Aku telah merasakan remuk redam. Menjadi serpihan tipis yang melayang tak tertangkap oleh sepasang mata manapun. Dunia tempat kaki ini biasa berpijak seketika meluruh ke kedalaman tanpa dasar. Menyisakan lubang hitam menganga tanpa sejentik pun cahaya. Dan aku, sang serpihan tak berbentuk, terus saja melayang-layang di dalamnya. Semakin dalam. Semakin gelap. Semakin aku melawan naik, semakin jauh aku terhisap ke dalamnya. Maka kupasrahkan diriku tanpa daya. Aku berdamai dengan gelap. Aku bersahabat dengan sunyi. Dan aku meratap bersama ia yang lebih pekat dari hitam, lebih legam dari malam. Ia lah sang duka.

Sang duka mengajarkanku menangis, dan ia memperkenalkan aku pada air mata. Sungguh janggal bagiku merasakan butir-butirnya meleleh dari sudut mata, menjalari pipi, dan kemudian meninggalkan kecupan di bibirku. Kecupan yang sesekali masih terasa, meski masa datang silih berganti.”

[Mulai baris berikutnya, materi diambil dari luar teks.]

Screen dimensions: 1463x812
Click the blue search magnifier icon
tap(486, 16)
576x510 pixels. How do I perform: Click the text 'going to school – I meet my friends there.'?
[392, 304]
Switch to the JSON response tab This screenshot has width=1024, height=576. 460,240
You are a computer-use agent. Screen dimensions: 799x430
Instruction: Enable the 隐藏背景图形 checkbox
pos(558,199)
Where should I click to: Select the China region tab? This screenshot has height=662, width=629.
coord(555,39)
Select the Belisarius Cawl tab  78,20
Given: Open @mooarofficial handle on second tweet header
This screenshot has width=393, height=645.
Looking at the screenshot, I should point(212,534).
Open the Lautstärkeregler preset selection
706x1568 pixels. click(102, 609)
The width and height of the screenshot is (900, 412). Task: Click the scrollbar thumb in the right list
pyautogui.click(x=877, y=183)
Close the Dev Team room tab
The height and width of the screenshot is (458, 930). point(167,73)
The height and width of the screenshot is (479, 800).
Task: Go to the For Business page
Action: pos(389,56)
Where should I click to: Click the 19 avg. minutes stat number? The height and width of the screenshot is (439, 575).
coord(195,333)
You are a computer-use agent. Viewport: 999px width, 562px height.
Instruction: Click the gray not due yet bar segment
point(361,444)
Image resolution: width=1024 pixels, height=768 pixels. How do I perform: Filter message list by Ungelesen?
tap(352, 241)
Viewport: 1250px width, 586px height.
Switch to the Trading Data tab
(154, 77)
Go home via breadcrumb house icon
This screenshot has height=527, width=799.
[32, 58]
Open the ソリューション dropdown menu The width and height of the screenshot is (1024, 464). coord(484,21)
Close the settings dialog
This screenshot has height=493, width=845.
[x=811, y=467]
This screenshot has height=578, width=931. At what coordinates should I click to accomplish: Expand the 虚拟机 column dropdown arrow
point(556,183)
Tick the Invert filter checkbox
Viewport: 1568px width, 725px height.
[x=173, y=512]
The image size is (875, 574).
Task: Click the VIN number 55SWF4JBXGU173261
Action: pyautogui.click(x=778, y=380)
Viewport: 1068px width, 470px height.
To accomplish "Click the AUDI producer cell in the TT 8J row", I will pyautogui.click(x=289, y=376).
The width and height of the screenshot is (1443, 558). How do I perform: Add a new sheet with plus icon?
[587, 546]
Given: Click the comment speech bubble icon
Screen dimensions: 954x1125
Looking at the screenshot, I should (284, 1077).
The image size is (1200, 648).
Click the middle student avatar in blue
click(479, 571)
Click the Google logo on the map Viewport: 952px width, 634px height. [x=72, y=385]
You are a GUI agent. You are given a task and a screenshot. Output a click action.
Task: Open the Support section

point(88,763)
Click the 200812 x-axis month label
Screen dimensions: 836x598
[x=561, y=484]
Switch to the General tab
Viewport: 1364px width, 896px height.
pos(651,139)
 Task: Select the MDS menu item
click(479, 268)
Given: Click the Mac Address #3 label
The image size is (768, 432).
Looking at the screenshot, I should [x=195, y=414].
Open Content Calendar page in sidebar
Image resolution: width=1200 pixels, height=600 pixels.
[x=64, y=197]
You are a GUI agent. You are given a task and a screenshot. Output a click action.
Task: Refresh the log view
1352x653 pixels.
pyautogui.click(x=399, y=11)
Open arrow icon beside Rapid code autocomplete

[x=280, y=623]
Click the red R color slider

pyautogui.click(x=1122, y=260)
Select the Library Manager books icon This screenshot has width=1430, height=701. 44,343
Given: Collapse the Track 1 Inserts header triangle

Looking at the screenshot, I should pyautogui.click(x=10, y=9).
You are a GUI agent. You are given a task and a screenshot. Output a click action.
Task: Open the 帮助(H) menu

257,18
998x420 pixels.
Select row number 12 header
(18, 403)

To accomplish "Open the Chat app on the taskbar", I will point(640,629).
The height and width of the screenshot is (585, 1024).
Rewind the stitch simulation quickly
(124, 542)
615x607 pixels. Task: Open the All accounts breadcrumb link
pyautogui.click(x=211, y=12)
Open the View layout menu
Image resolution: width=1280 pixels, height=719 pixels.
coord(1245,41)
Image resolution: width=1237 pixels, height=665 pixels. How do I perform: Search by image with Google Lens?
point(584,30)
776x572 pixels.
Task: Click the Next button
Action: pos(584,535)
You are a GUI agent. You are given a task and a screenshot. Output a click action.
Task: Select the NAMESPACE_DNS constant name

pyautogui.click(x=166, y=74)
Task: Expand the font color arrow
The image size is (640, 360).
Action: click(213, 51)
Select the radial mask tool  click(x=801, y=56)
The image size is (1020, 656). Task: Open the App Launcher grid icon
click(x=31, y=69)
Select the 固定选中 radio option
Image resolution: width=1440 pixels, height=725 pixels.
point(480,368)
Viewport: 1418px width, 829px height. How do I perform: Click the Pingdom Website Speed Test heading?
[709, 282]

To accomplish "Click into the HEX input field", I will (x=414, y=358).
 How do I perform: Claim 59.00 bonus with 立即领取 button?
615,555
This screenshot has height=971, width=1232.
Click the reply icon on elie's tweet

I wish I could just erase all of those dark and painful memories. If only I could just drop them, leave them behind and never look back. But that's the thing about memories, they stay with you for as long as you live. Just like a glimpse of the beautiful ones can still make you giggle or smile goonily, a flash of the painful ones still hurts.